Süddeutsche Zeitung

COP 27:Klimaschutz, aber natürlich

Die Krisen von Klima und Artenvielfalt hängen eng zusammen, über beides verhandeln die Staaten. Aber die nötigen Maßnahmen zu verbinden, fällt der Politik offenbar schwer.

Von Michael Bauchmüller, Scharm el-Scheich

Die Schätze der Natur müssten die Verhandler beim Klimagipfel in Ägypten nicht lange suchen. An den Stränden von Scharm el-Scheich stürzt das Meer nach wenigen Hundert Metern in die Tiefe, in eine Welt von Tausenden Fischen, bunten Pflanzen und Korallen. Jenen Korallen, die - nur als Beispiel - einer Erwärmung der Ozeane zum Opfer zu fallen drohen.
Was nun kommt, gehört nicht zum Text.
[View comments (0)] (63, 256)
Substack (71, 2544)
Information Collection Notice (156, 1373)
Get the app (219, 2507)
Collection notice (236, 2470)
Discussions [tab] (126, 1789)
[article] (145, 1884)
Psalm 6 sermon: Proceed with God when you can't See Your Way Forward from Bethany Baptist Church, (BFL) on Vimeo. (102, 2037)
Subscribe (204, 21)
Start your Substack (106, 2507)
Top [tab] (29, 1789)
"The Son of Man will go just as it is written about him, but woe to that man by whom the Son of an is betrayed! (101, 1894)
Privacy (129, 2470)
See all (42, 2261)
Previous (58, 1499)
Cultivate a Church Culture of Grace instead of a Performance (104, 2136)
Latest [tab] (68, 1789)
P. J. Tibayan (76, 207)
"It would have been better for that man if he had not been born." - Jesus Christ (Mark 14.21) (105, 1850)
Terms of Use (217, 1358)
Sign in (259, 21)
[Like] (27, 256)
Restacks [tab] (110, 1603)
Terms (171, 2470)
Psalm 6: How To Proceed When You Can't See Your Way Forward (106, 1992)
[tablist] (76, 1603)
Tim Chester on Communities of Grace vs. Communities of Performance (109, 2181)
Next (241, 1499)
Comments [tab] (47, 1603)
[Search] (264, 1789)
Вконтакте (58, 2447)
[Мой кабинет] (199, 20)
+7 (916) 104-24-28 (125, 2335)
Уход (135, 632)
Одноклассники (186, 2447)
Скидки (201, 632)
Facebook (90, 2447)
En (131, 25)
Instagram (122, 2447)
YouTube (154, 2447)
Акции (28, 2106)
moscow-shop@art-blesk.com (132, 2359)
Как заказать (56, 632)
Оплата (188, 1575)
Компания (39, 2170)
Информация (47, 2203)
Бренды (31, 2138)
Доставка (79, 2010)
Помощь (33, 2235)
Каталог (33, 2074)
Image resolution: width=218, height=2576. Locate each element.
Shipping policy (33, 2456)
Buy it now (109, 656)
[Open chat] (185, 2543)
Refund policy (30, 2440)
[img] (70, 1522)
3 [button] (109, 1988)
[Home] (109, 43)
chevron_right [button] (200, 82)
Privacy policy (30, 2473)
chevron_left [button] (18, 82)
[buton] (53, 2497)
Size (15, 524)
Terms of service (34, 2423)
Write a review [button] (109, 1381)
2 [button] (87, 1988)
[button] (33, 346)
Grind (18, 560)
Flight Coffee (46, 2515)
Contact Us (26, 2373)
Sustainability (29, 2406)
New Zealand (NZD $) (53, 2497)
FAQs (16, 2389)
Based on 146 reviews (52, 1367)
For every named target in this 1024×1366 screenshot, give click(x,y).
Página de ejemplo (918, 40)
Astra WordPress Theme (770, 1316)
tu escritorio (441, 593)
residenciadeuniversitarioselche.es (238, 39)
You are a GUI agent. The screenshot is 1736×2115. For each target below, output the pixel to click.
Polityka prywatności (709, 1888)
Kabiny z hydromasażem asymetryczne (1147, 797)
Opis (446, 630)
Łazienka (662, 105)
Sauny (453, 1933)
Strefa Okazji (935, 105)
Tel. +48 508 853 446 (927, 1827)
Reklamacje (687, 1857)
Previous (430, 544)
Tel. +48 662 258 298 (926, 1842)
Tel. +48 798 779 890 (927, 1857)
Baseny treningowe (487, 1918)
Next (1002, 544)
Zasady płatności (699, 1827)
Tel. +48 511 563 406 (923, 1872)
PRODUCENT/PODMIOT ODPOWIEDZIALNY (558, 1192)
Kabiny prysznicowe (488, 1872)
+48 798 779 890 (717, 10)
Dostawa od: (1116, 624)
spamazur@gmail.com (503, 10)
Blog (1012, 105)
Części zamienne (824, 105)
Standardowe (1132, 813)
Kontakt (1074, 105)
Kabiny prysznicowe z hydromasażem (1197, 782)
Denn die Klimakrise bedroht auch Tier- und Pflanzenarten, und umgekehrt dient der Naturschutz oft auch dem Schutz des Klimas. Die Ziele des Pariser Klimaabkommens, sagt Deutschlands Umweltministerin Steffi Lemke (Grüne), "lassen sich nur mit intakten Ökosystemen erreichen".

Die Gelegenheit, beides zusammen zu denken, ist günstig wie nie. Nicht nur verhandelt die Staatengemeinschaft derzeit in Scharm el-Scheich über den gemeinsamen Klimaschutz. In drei Wochen beginnt im kanadischen Montreal die Weltnaturschutz-Konferenz, sie soll einen Durchbruch bringen wie einst der Pariser Gipfel fürs Klima. Doch in Scharm el-Scheich zeigt sich auch: Die Verbindung zwischen beiden Vorhaben ist gar nicht so einfach, wie es nahe läge.

"Bei dieser Klimakonferenz müssen wir eine Brücke zur Biodiversitätskonferenz schlagen"

Lemke ist eigens nach Ägypten gereist, um diese Verbindung herzustellen. "Bei dieser Klimakonferenz müssen wir eine Brücke zur Biodiversitätskonferenz schlagen", sagt sie. Der Schlüssel sollen Klima-Lösungen sein, die auf der Natur basieren, im Konferenzsprech "nature based solutions".

Darunter fällt viel: Der Schutz der Meere etwa, die viel Kohlenstoff absorbieren, ebenso wie Wälder. Eine nachhaltige Landwirtschaft, die auch Böden schont, oder der Schutz von Mooren und Flussauen. Oft geht es darum, menschliche Eingriffe rückgängig zu machen, der Natur wieder Raum zu geben. Manchmal aber hilft die Natur auch, Auswirkungen des Klimawandels zu lindern. Etwa, wenn wiederhergestellte Mangrovenwälder Küstenstreifen schützen. Und meistens entstehen so auch neue Räume für Tiere und Pflanzen.

Bei der Klimakonferenz hat Lemke zu einer Pressekonferenz geladen, auch Elizabeth Maruma Mrema ist da, die Chefin des UN-Sekretariats zur Konvention über biologische Vielfalt. Es bereitet die Konferenz in Montreal vor. Auch Mrema würde in Ägypten schon gerne ein paar Pflöcke einschlagen für ihren Gipfel in drei Wochen. "Wenn wir sagen, beide Krisen sind verbunden, dann hat das Ergebnis dieser Konferenz hier direkte Auswirkungen auf die Konferenz im Dezember", sagt sie. Es brauche in Scharm el-Scheich eine "starke Botschaft".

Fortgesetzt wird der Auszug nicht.